1. Buy bad fish. The easiest way to foul a fish dish is to not have a relationship with your fishmonger. If you don’t know where the fish is coming from and when it was caught, you’re making the first mistake.
2. Over season. You can mask a fish's delicate flavor with too many spices. We're in this day and age when everyone has a can of something they love to shake over food. But not all cans are created equal, and fish requires restraint; a little touch of salt will go a long way. An exception would be a really firm fish that's great for grilling, and can also handle heavier seasoning.
3. Cook it like chicken. People beat up fish by treating it like chicken or beef. Fish should be cooked as little as possible. When you overcook it, it pulls apart and gets very dry, since there's not that much fat. People who don’t like rarer fish can cook it, but no more than medium. You can test for doneness the same way you would with any other meat—to the touch. You want to cook it so the flesh slightly springs back when you push on it with your finger. Beware of carryover cooking, which is when food continues to cook even though it's been taken off the heat. Unlike meats that take 10 to 20 minutes to rest, fish are made to be eaten straight from the pan.
4. Disregard the style of fish. The texture will tell you how to cook it. A white, light, flaky fish like sole is easy as sin to overcook. Sole is meant for a little flour and brown butter in a pan—a squeeze of Meyer lemon and you’re in business. If you grill something delicate, you’ll taste the smoke instead of the fish. Mahi mahi and tuna, on the other hand, are great for the grill.
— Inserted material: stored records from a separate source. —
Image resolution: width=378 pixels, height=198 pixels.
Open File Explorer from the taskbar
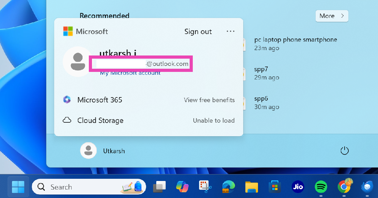[x=251, y=187]
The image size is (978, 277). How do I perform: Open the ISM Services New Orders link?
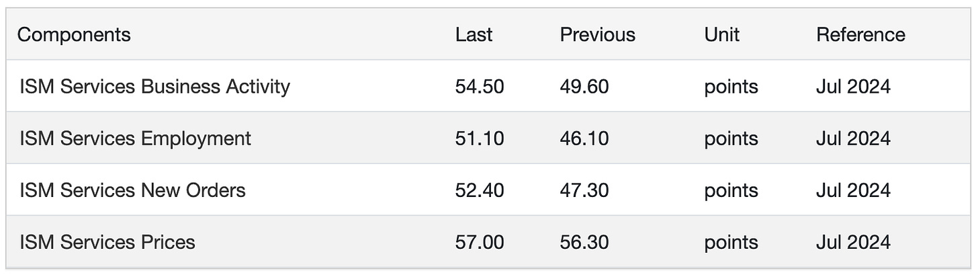(x=132, y=190)
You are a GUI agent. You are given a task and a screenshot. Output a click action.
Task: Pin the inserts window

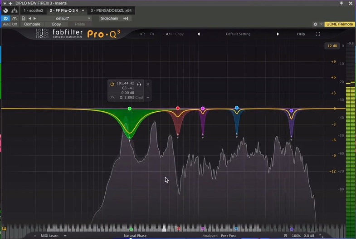pos(341,3)
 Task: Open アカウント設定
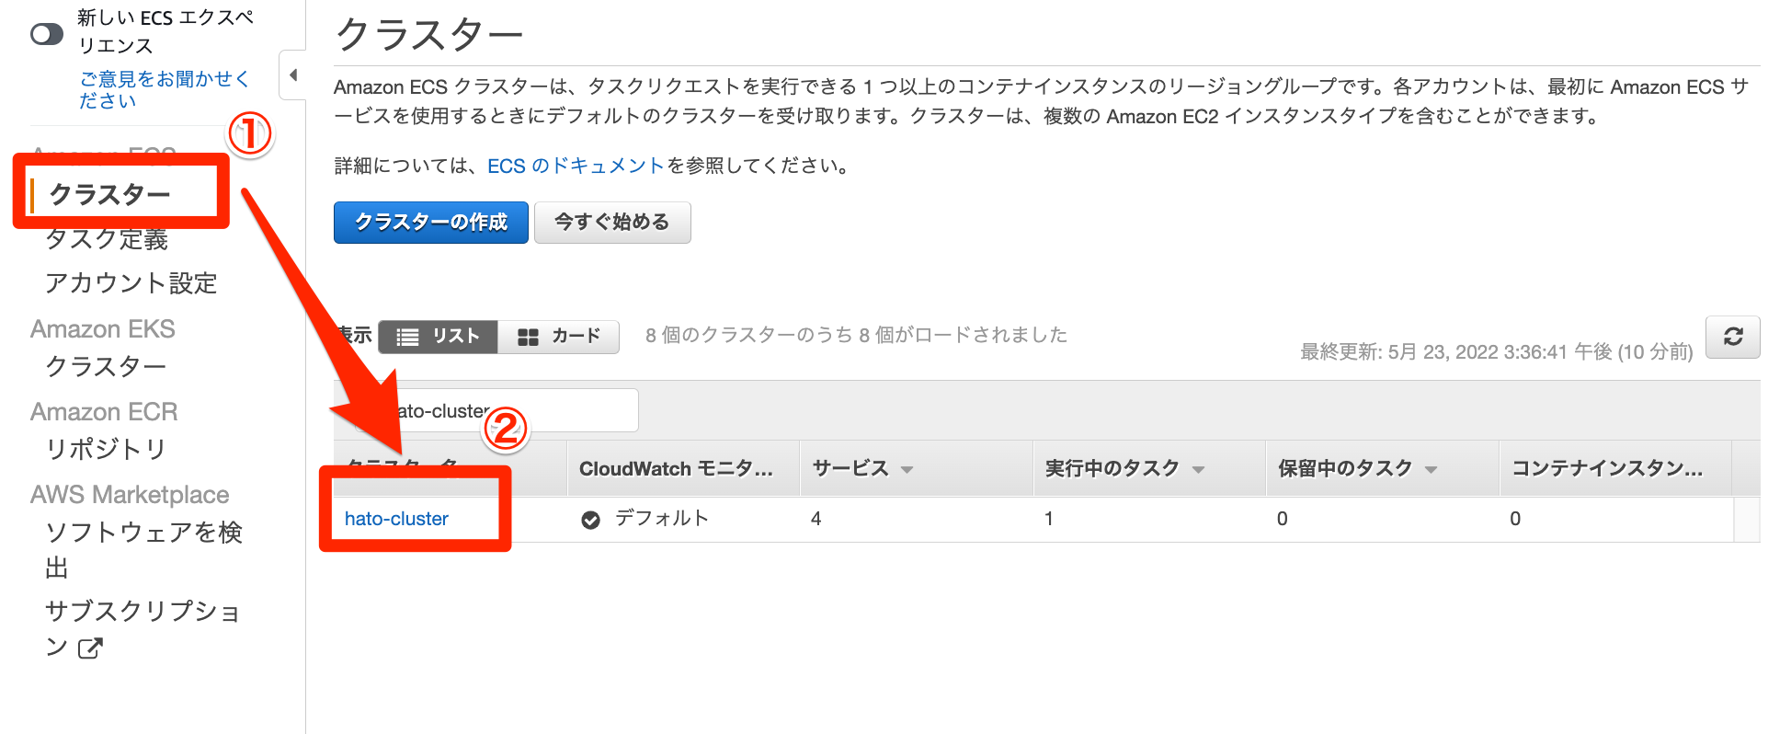(131, 283)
5. Make a heavy sauce. Fish are delicate, and when they’re fresh, you should be able to taste the sea. Fish have a lot of flavor and you want to sauce them in a way that will elevate the flavor, not steal the show. Vinaigrettes are under-rated; grilled salmon needs just a citrusy, sweet-sour vinaigrette. Lemon and butter are two things that white flakey fishes crave.
© Melissa Hom
Robbins was just beginning to learn about Italian food when she worked with Scarello and his family. "Mama [Scarello's mother] made pasta every morning," she says. "Every day, I would try to beat her down there, and she would already be halfway done at 8 a.m." More than a decade later, Robbins is a pasta master with her own Michelin star. Here, she shares five mistakes for home cooks to avoid.
1. Overcooking it. This might seem basic, but it's the surest way to ruin pasta. For dried pasta, you want some firmness at the center, but you can also tell by color if you're heading for trouble. "If you get to that really white color, it's totally overcooked." Your pasta should exit the water slightly undercooked, so it can finish cooking in sauce.
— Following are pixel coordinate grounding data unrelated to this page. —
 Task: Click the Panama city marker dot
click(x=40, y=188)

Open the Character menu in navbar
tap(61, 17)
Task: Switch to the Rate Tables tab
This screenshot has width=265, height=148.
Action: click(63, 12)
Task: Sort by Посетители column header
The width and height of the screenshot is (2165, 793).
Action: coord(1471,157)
2. Not salting the water properly. "This is a really big one," says Robbins. To get it right, here's the procedure: Boil the water, add the salt, let the water come back up to a boil and then taste it. "It should be a little less salty than seawater." This is actually much easier at home—where you'll typically only be making one pot of pasta—than in a restaurant kitchen, where the water boils down and needs adjustment throughout the night.
3. Choosing the wrong sauce. Think about where you want the flavor in your dish to come from. "If you want to highlight the filling of a ravioli," says Robbins, "you might not want to use a super-strong sauce." On the other hand, orecchiette, with its tiny, sauce-catching pockets, is perfect for an intense ragù.
4. Not sweating the details. When making fresh pasta, little differences can have a big effect on the finished product. Robbins advocates using extra-fine, double-zero flour ("really, really important"), being careful not to overwork the dough, and letting it rest. As for eggs, Robbins uses only the yolks, which creates incredibly tender pasta.
5. Pouring the cooking water down the drain. "You really want that starchy water," says Robbins. "Even if you drain the pasta in the sink, you should save the water." A bit of pasta water will aid just about any sauce, improving its consistency and lending a little salty flavor.